Avec l’augmentation continue des coûts liés à la vie étudiante, de nombreux jeunes en France se retrouvent dans une situation précaire. Les étudiants éprouvent des difficultés à équilibrer leur budget face à des dépenses de plus en plus lourdes, comme des loyers élevés, les frais de transport, la nourriture et les frais d’inscription. D’après l’Observatoire de la vie étudiante, 20 % des étudiants se trouvent en dessous du seuil de pauvreté, et 46 % d’entre eux sont contraints de sauter régulièrement des repas, selon l’Unef. Ces données alarmantes mettent en lumière les désagréments financiers auxquels sont confrontés les 3 millions d’étudiants en enseignement supérieur, rapporte TopTribune.
Une tendance numérique en plein essor
Pour faire face à ces défis financiers, de plus en plus d’étudiants se dirigent vers les cagnottes en ligne. En 2024, une hausse de 84 % du nombre de cagnottes destinées aux étudiants a été constatée, selon Jérôme Daguet. En 2025, cette pratique continue de croître, devenant une véritable bouée de sauvetage pour de nombreux jeunes.

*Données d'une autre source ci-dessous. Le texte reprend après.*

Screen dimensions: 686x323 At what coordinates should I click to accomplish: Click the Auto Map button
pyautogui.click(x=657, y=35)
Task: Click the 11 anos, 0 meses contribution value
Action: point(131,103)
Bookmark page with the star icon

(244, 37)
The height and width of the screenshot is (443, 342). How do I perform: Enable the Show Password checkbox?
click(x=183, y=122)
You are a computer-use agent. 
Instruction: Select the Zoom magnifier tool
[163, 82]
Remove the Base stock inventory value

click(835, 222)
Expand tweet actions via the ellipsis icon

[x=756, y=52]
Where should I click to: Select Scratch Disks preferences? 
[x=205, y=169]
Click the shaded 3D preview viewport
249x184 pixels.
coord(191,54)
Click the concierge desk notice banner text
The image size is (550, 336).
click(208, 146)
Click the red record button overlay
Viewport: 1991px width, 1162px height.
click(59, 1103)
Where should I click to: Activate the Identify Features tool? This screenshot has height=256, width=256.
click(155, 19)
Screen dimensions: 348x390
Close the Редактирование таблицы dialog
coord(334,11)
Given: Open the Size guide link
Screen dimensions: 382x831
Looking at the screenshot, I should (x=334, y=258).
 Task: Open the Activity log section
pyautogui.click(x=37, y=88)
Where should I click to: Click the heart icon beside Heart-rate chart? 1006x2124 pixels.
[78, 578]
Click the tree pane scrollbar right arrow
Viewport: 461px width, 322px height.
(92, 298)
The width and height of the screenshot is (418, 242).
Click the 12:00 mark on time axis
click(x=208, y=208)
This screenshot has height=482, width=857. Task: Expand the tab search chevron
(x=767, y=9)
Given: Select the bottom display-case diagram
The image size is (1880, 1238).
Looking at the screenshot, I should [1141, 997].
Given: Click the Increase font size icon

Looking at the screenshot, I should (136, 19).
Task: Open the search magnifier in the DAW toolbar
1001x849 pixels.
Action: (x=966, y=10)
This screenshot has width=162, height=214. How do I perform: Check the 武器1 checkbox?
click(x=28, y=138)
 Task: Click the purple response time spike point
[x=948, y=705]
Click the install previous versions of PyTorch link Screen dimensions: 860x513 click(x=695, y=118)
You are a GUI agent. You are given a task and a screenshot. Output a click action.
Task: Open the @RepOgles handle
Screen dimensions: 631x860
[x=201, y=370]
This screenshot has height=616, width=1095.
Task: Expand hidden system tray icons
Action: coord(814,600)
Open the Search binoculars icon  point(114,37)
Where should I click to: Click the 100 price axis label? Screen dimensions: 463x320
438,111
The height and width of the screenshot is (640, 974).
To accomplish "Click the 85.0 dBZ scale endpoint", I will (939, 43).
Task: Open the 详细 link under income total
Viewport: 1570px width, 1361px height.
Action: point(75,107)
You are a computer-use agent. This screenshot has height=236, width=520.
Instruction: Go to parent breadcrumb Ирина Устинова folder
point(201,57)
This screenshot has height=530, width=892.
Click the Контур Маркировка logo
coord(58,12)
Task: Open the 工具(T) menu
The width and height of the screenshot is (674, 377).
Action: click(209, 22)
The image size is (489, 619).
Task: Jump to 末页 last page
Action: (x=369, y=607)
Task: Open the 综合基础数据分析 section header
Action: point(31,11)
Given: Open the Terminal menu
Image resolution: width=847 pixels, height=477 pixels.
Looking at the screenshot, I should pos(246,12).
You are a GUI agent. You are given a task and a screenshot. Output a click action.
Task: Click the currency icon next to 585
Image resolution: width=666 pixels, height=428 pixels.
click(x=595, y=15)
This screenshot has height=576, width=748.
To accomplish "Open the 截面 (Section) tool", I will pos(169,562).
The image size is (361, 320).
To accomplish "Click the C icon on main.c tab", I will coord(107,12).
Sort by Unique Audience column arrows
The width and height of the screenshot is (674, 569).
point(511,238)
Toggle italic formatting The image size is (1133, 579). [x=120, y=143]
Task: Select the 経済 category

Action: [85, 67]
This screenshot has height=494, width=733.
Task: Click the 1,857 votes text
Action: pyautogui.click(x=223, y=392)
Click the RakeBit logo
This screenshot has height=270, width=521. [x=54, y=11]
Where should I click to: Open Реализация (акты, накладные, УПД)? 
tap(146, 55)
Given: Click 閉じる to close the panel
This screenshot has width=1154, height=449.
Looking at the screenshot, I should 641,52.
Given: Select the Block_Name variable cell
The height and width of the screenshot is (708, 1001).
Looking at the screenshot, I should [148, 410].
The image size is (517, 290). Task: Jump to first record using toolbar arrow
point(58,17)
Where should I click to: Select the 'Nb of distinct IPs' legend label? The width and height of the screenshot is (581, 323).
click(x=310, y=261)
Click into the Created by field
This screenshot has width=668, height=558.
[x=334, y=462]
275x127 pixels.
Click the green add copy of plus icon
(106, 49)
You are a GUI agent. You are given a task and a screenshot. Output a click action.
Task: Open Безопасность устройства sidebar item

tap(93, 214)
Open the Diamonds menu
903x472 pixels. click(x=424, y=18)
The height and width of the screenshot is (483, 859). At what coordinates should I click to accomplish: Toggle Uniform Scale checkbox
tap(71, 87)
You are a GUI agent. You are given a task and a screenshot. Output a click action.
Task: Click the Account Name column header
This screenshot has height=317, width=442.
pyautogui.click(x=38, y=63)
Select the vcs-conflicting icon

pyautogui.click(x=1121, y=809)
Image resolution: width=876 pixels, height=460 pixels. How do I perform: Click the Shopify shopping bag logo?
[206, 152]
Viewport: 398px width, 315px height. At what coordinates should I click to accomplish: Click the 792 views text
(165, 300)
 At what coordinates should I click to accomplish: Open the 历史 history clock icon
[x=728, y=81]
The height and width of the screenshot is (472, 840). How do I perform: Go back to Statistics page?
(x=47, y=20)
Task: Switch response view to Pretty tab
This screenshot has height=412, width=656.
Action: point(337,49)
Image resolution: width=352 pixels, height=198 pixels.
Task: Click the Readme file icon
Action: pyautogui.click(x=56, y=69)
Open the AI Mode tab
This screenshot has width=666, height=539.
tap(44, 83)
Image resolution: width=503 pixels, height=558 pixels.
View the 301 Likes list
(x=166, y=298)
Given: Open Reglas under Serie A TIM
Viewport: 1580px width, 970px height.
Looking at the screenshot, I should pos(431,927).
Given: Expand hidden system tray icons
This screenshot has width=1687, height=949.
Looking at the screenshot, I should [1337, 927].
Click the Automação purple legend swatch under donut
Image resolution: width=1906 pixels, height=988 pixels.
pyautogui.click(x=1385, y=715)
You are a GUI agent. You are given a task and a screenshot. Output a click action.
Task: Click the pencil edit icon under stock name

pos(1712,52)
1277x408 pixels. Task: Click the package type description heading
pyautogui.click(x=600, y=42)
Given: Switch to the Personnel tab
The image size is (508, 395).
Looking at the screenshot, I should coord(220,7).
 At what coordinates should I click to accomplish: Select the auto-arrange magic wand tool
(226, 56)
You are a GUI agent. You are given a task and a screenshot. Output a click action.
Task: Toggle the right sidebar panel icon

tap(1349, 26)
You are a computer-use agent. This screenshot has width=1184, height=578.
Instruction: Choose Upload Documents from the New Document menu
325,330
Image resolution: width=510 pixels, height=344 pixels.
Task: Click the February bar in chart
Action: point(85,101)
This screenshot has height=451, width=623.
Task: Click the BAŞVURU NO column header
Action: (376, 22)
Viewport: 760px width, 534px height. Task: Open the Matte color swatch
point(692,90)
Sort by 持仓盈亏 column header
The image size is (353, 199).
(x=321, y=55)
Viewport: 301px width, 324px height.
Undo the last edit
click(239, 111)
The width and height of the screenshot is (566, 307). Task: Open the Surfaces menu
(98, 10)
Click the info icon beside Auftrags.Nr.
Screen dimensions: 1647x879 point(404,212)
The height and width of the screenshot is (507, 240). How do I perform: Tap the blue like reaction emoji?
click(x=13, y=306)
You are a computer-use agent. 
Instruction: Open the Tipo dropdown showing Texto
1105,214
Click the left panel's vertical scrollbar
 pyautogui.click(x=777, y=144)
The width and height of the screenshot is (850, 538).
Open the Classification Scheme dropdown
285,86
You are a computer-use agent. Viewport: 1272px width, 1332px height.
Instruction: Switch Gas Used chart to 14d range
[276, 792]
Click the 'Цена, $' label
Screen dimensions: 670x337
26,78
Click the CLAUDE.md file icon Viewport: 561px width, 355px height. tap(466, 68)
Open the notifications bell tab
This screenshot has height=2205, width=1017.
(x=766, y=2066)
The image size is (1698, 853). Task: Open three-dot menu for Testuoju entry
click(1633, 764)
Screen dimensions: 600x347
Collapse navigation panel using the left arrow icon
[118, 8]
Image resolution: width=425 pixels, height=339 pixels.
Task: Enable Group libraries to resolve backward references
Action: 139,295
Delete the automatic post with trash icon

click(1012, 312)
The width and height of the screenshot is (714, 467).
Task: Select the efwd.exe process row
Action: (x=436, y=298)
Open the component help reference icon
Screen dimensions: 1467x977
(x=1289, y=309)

Des plateformes telles que Leetchi, GoFundMe, LePotCommun et Tribee sont très prisées par les étudiants pour collecter des fonds. De plus, un prêt étudiant innovant pourrait également représenter une solution envisageable. Ces cagnottes permettent de financer divers besoins comme les frais universitaires, le logement ou l’achat de manuels scolaires, en faisant appel au soutien des amis et de la famille.
Le fonctionnement des cagnottes étudiantes
Créer une cagnotte est un processus relativement simple, mais demande une certaine réflexion. L’étudiant doit en effet créer une page en ligne où il explique sa situation ainsi que ses besoins financiers. Dans le cas où l’étudiant est mineur, il doit être accompagné d’un parent majeur. Ensuite, le lien de la cagnotte est partagé sur les réseaux sociaux ou via des applications de messagerie afin d’attirer un maximum de donateurs.
Les personnes souhaitant aider, qu’elles soient proches ou totalement étrangères à l’étudiant, peuvent faire des dons sans montant minimal exigé. Lorsque l’étudiant estime avoir reçu suffisamment de soutien financier, il peut retirer les fonds pour couvrir ses dépenses.
Un exemple révélateur
Le cas de Teraiarii, qui a lancé une cagnotte en ligne, illustre parfaitement ce phénomène. Cet étudiant originaire de Tahiti, qui a déménagé à Bordeaux pour poursuivre des études en musicologie, devait gérer ses frais de logement et de vie quotidienne avec seulement 520 euros de bourse par mois. Grâce à sa cagnotte, il a réussi à collecter 1150 euros supplémentaires, améliorant ainsi ses conditions de vie. Ce témoignage démontre clairement l’impact positif que peuvent avoir ces initiatives pour de nombreux étudiants.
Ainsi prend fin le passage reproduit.